Exercise description:
Copy out all the entries below, switching each "Where should I click to" to "What should I click to" and keeping everything else unchanged.

[Word and element locating entries]
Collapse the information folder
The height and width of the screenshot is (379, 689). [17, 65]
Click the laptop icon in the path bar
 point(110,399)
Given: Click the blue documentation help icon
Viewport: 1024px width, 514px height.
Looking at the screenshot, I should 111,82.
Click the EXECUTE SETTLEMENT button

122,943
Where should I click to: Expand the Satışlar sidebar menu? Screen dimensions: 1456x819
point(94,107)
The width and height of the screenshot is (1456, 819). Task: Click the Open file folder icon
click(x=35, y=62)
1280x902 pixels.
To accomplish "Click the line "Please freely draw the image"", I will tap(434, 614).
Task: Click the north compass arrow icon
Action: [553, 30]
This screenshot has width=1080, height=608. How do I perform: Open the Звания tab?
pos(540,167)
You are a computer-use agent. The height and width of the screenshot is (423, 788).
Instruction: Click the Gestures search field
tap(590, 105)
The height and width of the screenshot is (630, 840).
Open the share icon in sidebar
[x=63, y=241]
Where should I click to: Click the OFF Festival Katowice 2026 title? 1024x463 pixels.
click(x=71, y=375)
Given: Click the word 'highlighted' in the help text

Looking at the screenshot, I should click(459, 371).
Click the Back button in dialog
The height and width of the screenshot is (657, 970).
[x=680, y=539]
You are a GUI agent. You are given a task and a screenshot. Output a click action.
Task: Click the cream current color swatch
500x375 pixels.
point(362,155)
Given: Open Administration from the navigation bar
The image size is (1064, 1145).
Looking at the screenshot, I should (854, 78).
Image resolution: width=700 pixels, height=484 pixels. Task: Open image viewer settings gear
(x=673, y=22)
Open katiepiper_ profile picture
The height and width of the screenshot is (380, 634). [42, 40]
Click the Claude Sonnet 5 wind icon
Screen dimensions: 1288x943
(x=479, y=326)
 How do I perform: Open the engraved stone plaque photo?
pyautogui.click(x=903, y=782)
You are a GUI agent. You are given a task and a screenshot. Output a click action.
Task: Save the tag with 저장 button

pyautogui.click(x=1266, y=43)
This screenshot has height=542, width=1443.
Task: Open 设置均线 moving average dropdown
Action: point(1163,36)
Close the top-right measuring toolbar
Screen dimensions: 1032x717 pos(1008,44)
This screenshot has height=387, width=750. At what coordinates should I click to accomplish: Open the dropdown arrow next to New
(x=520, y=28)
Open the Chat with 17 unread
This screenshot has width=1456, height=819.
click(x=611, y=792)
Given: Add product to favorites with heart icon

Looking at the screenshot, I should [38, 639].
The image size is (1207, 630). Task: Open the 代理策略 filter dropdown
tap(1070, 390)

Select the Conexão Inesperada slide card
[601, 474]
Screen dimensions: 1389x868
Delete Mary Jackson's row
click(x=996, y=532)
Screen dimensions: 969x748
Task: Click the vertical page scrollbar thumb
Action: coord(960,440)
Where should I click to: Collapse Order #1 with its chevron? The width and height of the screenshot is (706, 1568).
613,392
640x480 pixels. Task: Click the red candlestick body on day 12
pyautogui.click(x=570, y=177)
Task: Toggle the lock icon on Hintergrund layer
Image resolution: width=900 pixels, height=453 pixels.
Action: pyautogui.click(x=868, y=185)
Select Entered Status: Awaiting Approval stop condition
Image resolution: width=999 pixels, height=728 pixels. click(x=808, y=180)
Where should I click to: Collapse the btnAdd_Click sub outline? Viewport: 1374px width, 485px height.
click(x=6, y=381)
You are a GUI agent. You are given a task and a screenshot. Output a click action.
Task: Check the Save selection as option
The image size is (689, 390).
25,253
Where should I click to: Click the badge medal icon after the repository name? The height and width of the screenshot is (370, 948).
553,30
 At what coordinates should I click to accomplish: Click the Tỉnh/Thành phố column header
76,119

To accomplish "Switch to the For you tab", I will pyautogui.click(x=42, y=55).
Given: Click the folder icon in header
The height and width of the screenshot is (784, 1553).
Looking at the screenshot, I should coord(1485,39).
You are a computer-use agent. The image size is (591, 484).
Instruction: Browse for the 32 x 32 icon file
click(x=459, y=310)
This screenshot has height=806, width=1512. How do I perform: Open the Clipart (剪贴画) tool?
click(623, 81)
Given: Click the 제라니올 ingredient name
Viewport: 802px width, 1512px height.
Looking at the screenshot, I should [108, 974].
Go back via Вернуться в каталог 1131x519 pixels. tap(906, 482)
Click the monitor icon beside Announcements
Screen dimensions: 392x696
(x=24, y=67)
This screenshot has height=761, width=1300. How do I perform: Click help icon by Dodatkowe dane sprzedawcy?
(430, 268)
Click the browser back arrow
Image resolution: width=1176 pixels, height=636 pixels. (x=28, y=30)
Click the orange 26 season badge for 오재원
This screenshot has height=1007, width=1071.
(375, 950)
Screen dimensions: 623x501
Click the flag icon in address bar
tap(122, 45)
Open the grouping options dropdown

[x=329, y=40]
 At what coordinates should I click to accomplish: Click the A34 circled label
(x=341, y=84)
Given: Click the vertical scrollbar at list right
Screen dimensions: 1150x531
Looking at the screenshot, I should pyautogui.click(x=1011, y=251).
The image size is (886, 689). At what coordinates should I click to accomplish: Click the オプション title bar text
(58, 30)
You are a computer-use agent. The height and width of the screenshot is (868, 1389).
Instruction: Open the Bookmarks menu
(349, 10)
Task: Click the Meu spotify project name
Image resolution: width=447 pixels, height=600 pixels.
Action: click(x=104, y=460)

Written response:
Collapse the information folder
The height and width of the screenshot is (379, 689). [17, 65]
Click the laptop icon in the path bar
 point(110,399)
Given: Click the blue documentation help icon
Viewport: 1024px width, 514px height.
Looking at the screenshot, I should 111,82.
Click the EXECUTE SETTLEMENT button

122,943
What should I click to: Expand the Satışlar sidebar menu? Screen dimensions: 1456x819
point(94,107)
The width and height of the screenshot is (1456, 819). Task: Click the Open file folder icon
click(x=35, y=62)
1280x902 pixels.
To accomplish "Click the line "Please freely draw the image"", I will tap(434, 614).
Task: Click the north compass arrow icon
Action: [553, 30]
This screenshot has width=1080, height=608. How do I perform: Open the Звания tab?
pos(540,167)
You are a computer-use agent. The height and width of the screenshot is (423, 788).
Instruction: Click the Gestures search field
tap(590, 105)
The height and width of the screenshot is (630, 840).
Open the share icon in sidebar
[x=63, y=241]
What should I click to: Click the OFF Festival Katowice 2026 title? 1024x463 pixels.
click(x=71, y=375)
Given: Click the word 'highlighted' in the help text

Looking at the screenshot, I should click(459, 371).
Click the Back button in dialog
The height and width of the screenshot is (657, 970).
[x=680, y=539]
You are a GUI agent. You are given a task and a screenshot. Output a click action.
Task: Click the cream current color swatch
500x375 pixels.
point(362,155)
Given: Open Administration from the navigation bar
The image size is (1064, 1145).
Looking at the screenshot, I should (854, 78).
Image resolution: width=700 pixels, height=484 pixels. Task: Open image viewer settings gear
(x=673, y=22)
Open katiepiper_ profile picture
The height and width of the screenshot is (380, 634). [42, 40]
Click the Claude Sonnet 5 wind icon
Screen dimensions: 1288x943
(x=479, y=326)
 How do I perform: Open the engraved stone plaque photo?
pyautogui.click(x=903, y=782)
You are a GUI agent. You are given a task and a screenshot. Output a click action.
Task: Save the tag with 저장 button

pyautogui.click(x=1266, y=43)
This screenshot has height=542, width=1443.
Task: Open 设置均线 moving average dropdown
Action: point(1163,36)
Close the top-right measuring toolbar
Screen dimensions: 1032x717 pos(1008,44)
This screenshot has height=387, width=750. At what coordinates should I click to accomplish: Open the dropdown arrow next to New
(x=520, y=28)
Open the Chat with 17 unread
This screenshot has width=1456, height=819.
click(x=611, y=792)
Given: Add product to favorites with heart icon

Looking at the screenshot, I should [38, 639].
The image size is (1207, 630). Task: Open the 代理策略 filter dropdown
tap(1070, 390)

Select the Conexão Inesperada slide card
[601, 474]
Screen dimensions: 1389x868
Delete Mary Jackson's row
click(x=996, y=532)
Screen dimensions: 969x748
Task: Click the vertical page scrollbar thumb
Action: coord(960,440)
What should I click to: Collapse Order #1 with its chevron? The width and height of the screenshot is (706, 1568).
613,392
640x480 pixels. Task: Click the red candlestick body on day 12
pyautogui.click(x=570, y=177)
Task: Toggle the lock icon on Hintergrund layer
Image resolution: width=900 pixels, height=453 pixels.
Action: pyautogui.click(x=868, y=185)
Select Entered Status: Awaiting Approval stop condition
Image resolution: width=999 pixels, height=728 pixels. click(x=808, y=180)
What should I click to: Collapse the btnAdd_Click sub outline? Viewport: 1374px width, 485px height.
click(x=6, y=381)
You are a GUI agent. You are given a task and a screenshot. Output a click action.
Task: Check the Save selection as option
The image size is (689, 390).
25,253
What should I click to: Click the badge medal icon after the repository name? The height and width of the screenshot is (370, 948).
553,30
 At what coordinates should I click to accomplish: Click the Tỉnh/Thành phố column header
76,119

To accomplish "Switch to the For you tab", I will pyautogui.click(x=42, y=55).
Given: Click the folder icon in header
The height and width of the screenshot is (784, 1553).
Looking at the screenshot, I should coord(1485,39).
You are a computer-use agent. The image size is (591, 484).
Instruction: Browse for the 32 x 32 icon file
click(x=459, y=310)
This screenshot has height=806, width=1512. How do I perform: Open the Clipart (剪贴画) tool?
click(623, 81)
Given: Click the 제라니올 ingredient name
Viewport: 802px width, 1512px height.
Looking at the screenshot, I should [108, 974].
Go back via Вернуться в каталог 1131x519 pixels. tap(906, 482)
Click the monitor icon beside Announcements
Screen dimensions: 392x696
(x=24, y=67)
This screenshot has height=761, width=1300. How do I perform: Click help icon by Dodatkowe dane sprzedawcy?
(430, 268)
Click the browser back arrow
Image resolution: width=1176 pixels, height=636 pixels. (x=28, y=30)
Click the orange 26 season badge for 오재원
This screenshot has height=1007, width=1071.
(375, 950)
Screen dimensions: 623x501
Click the flag icon in address bar
tap(122, 45)
Open the grouping options dropdown

[x=329, y=40]
 At what coordinates should I click to accomplish: Click the A34 circled label
(x=341, y=84)
Given: Click the vertical scrollbar at list right
Screen dimensions: 1150x531
Looking at the screenshot, I should pyautogui.click(x=1011, y=251).
The image size is (886, 689). At what coordinates should I click to accomplish: Click the オプション title bar text
(58, 30)
You are a computer-use agent. The height and width of the screenshot is (868, 1389).
Instruction: Open the Bookmarks menu
(349, 10)
Task: Click the Meu spotify project name
Image resolution: width=447 pixels, height=600 pixels.
Action: click(x=104, y=460)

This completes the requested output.